It is known to cast metal strip by continuous casting in a twin roll caster. Molten metal is introduced between a pair of contra-rotated horizontal casting rolls which are chilled so that metal shells solidify on the moving roll surfaces and are brought together at the nip between them to produce a solidified strip product delivered downwardly from nip between the rolls. The term "nip" is used herein to refer to the general region at which the rolls are closest together. The molten metal may be poured from a ladle into metal delivery apparatus which may take the form of one or more smaller vessels as a tundish and/or distributor and a delivery nozzle, the metal flowing through such smeller vessel or vessels to the delivery nozzle which directs between the rolls, so forming a casting pool of molten metal supported immediately above the nip. This casting pool may be confined between side plates or dams held in sliding engagement with the ends of the rolls.
Damage to the casting roll surfaces is a major problem in the operation of a twin roll caster, particularly when casting ferrous metals. The peripheral walls of the rolls are generally made of copper which are electroplated with chrome or some other coating and are carefully machined to provide casting surfaces of very accurate shape and surface finish. They are very susceptible to damage and any slight mark or scratch will result in a strip defect. The rolls are very expensive and difficult to repair and the prevention of marks on the casting surfaces is of great importance.
It has previously been thought that marking of the roll surfaces was caused by the passage of solid inclusions through the nip between the rolls during normal casting and that some marking of the rolls could not be avoided. It was therefore accepted that the rolls would need to be replaced and repaired at frequent intervals, sometimes after only a single cast. However, we have now determined that marking of the roll surfaces generally does not occur during normal casting and that the metal shells Which solidify on the moving roll surfaces and are brought together at the nip during normal casting actually protect the rolls from marking by solid inclusions passing through the nip. These shells actually act as "armour" for the casting surfaces during normal casting. The protection thus afforded by the solidified metal shells coming to the nip is so effective that it is possible deliberately to pass solid foreign material such as steel balls through the nip to cause the casting rolls to be sprung apart without damaging the casting surfaces. We have further determined that most of the marking of the casting roll surfaces occurs at the end of normal casting when the formation of the metal shells on the casting surfaces is interrupted at the same time that metal drips, solid inclusions and general debris from the casting pool are passed through the nip. The present invention provides a method whereby such marking of the roll surfaces can be largely avoided by following an appropriate practice at the end of a casting run.

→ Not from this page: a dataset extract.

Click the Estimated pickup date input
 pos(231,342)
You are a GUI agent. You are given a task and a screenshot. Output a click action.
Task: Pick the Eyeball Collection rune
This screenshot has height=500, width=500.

According to the invention there is provided a method of casting metal strip of the kind in which molten metal is introduced between a pair of parallel casting rolls of a twin roll caster via a metal delivery apparatus to form a casting pool of molten metal supported above the nip between the rolls and rotating the rolls so as to cast a solidified strip delivered downwardly from the nip, comprising terminating casting of strip by stopping the flow of metal to the metal delivery apparatus and allowing the quantity of molten metal in the delivery apparatus to run down to a reduced quantity at which there is still molten metal in the casting pool and continuous strip continues to be cast and then increasing the gap between the casting rolls at the nip by moving at least one of the casting rolls laterally sufficient to interrupt the formation of the strip and to allow downward discharge of said reduced quantity of molten metal through the increased gap between the rolls.
Said increase of the gap between the rolls may be such that the gap is increased to more than 20 mm.
The increase of the gap between the rolls may be achieved by moving both of the rolls laterally apart. Such movement may be achieved by the operation of hydraulic or pneumatic actuators.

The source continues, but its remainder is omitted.